### PROBLEM TO WORK ON
Repeat the lines of the listing below exactly, starting at the line that contains "Mosazné PPS (svěrné) (152, 1268)" and running through the last line, both included, and only those.
** Opening EXTRACTED DATA block **
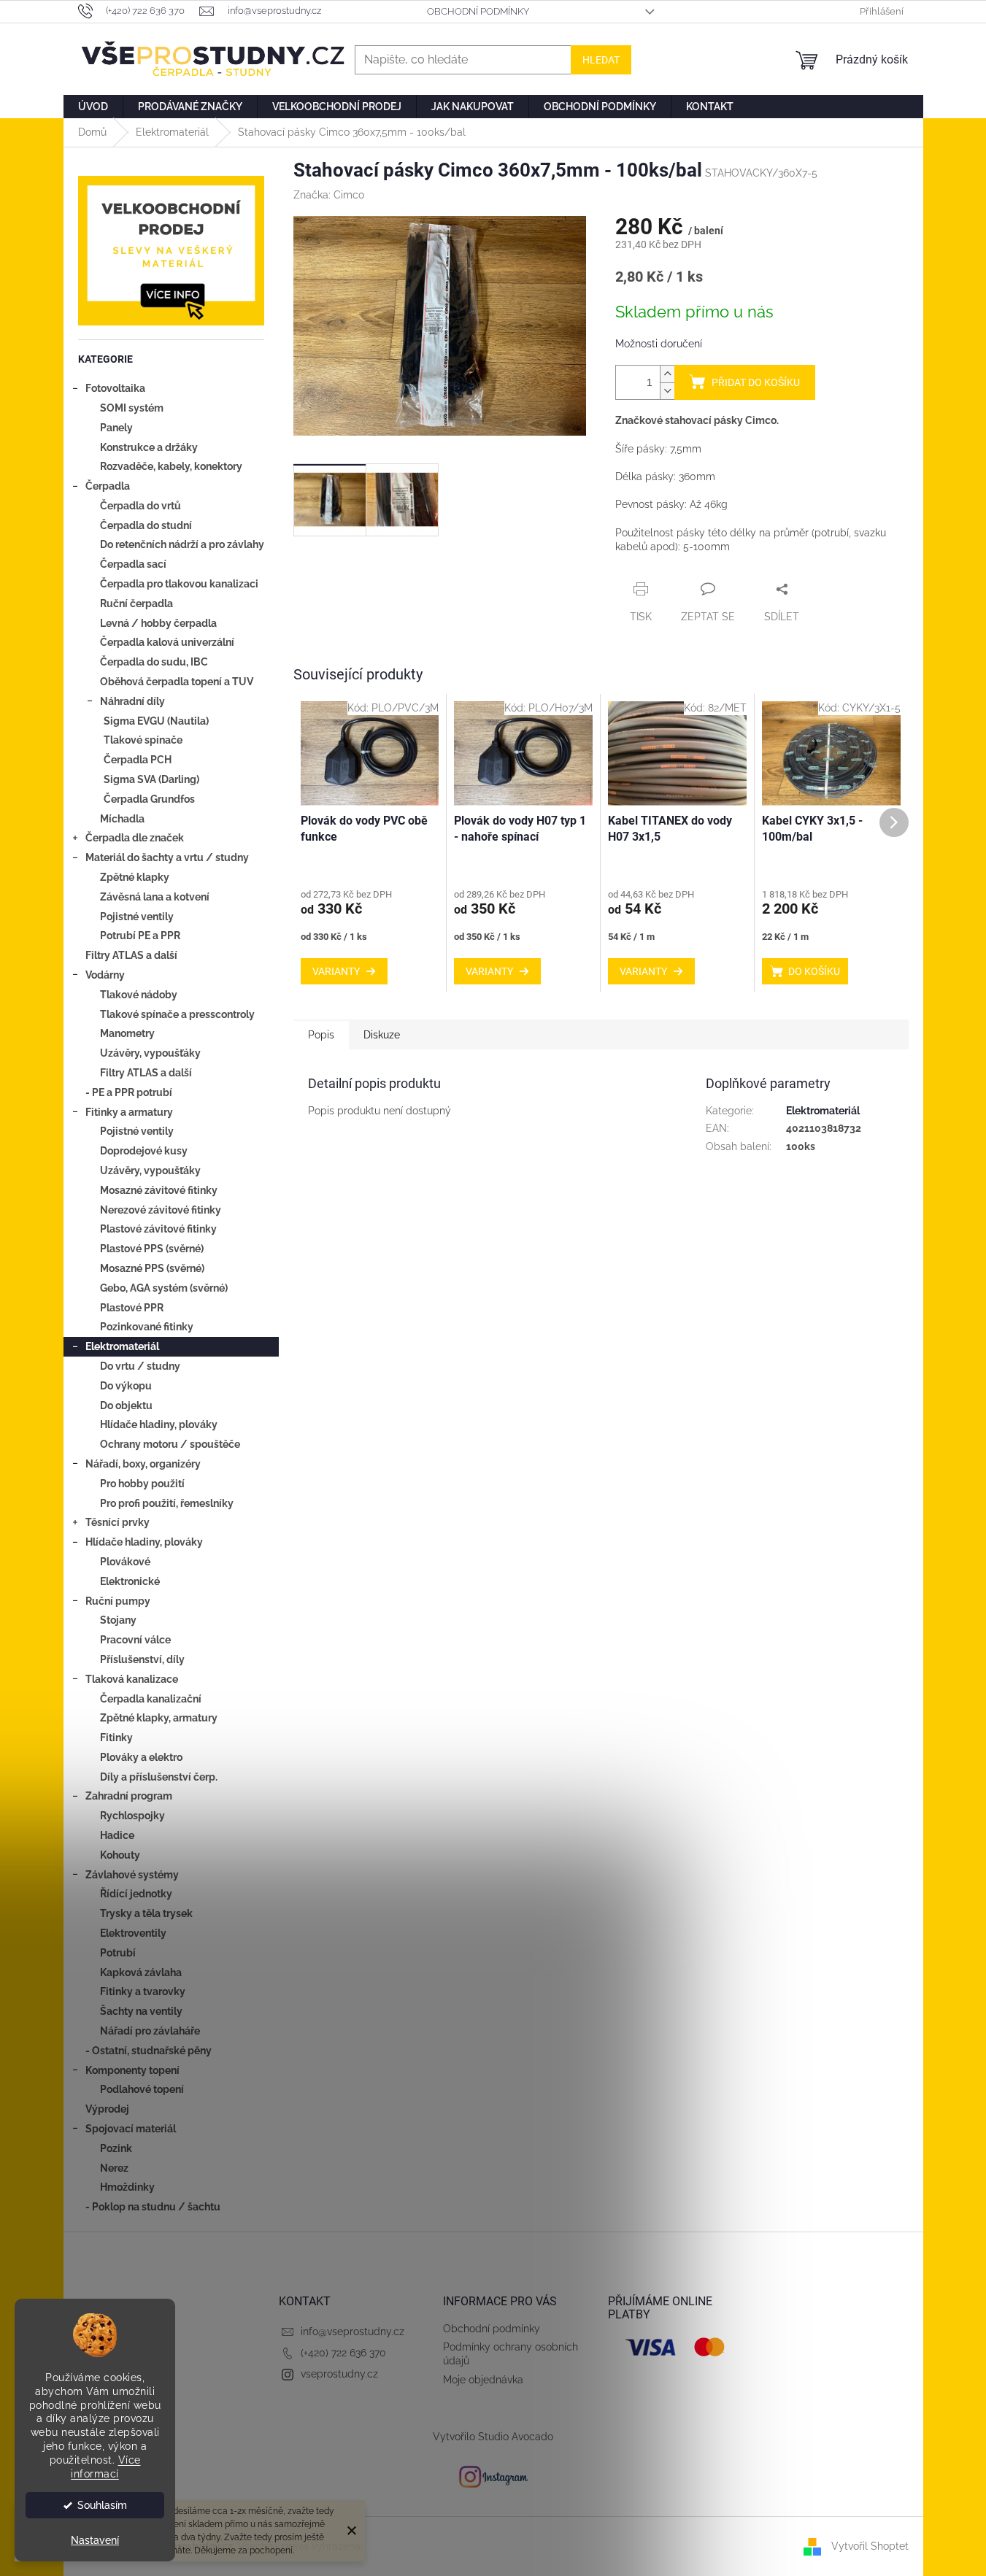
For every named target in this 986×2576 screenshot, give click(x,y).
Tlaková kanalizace (131, 1679)
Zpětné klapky (134, 877)
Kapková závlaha (141, 1972)
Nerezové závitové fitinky (160, 1210)
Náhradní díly (132, 701)
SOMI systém (131, 408)
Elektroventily (133, 1933)
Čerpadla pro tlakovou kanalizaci (179, 584)
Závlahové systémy (132, 1875)
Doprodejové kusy (144, 1151)
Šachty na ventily (141, 2011)
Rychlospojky (132, 1815)
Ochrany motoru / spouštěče (170, 1444)
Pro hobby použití (142, 1483)
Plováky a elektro (141, 1757)
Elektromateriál (122, 1346)
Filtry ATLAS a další (131, 955)
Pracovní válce (135, 1640)
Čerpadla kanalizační (150, 1699)
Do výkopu (126, 1386)
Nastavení (95, 2540)
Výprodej (107, 2109)
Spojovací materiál (130, 2129)
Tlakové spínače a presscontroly (177, 1014)
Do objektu (126, 1405)
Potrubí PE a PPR (140, 935)
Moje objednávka (483, 2380)
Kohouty (120, 1855)
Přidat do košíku (756, 382)
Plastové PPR (131, 1308)
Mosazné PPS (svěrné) (152, 1268)
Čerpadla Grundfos (149, 799)
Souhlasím (102, 2505)
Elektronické (130, 1581)
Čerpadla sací (133, 564)
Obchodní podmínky (478, 11)
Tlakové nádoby (138, 994)
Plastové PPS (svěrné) (152, 1248)
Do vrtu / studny (140, 1366)
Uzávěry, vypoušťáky (150, 1053)
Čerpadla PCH (138, 760)
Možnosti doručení (658, 344)
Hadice (117, 1835)
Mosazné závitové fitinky (158, 1190)
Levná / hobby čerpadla (158, 623)
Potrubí (118, 1953)
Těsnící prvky (117, 1522)
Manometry (127, 1033)
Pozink (116, 2148)
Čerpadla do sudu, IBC (154, 662)
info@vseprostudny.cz (352, 2331)
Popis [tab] (321, 1035)
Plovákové (125, 1561)
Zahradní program (128, 1796)
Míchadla (122, 819)
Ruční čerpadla (136, 603)
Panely (116, 427)
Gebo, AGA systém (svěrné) (164, 1288)
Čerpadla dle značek (134, 838)
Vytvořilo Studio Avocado (493, 2436)
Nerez (114, 2168)
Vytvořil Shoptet (870, 2546)
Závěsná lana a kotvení (154, 897)
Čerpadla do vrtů (140, 506)
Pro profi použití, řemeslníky (167, 1503)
** Closing EXTRACTED DATA block **
### SOLUTION BELOW
Mosazné PPS (svěrné) (152, 1268)
Čerpadla Grundfos (149, 799)
Souhlasím (102, 2505)
Elektronické (130, 1581)
Čerpadla sací (133, 564)
Obchodní podmínky (478, 11)
Tlakové nádoby (138, 994)
Plastové PPS (svěrné) (152, 1248)
Do vrtu / studny (140, 1366)
Uzávěry, vypoušťáky (150, 1053)
Čerpadla PCH (138, 760)
Možnosti doručení (658, 344)
Hadice (117, 1835)
Mosazné závitové fitinky (158, 1190)
Levná / hobby čerpadla (158, 623)
Potrubí (118, 1953)
Těsnící prvky (117, 1522)
Manometry (127, 1033)
Pozink (116, 2148)
Čerpadla do sudu, IBC (154, 662)
info@vseprostudny.cz (352, 2331)
Popis [tab] (321, 1035)
Plovákové (125, 1561)
Zahradní program (128, 1796)
Míchadla (122, 819)
Ruční čerpadla (136, 603)
Panely (116, 427)
Gebo, AGA systém (svěrné) (164, 1288)
Čerpadla dle značek (134, 838)
Vytvořilo Studio Avocado (493, 2436)
Nerez (114, 2168)
Vytvořil Shoptet (870, 2546)
Závěsná lana a kotvení (154, 897)
Čerpadla do vrtů (140, 506)
Pro profi použití, řemeslníky (167, 1503)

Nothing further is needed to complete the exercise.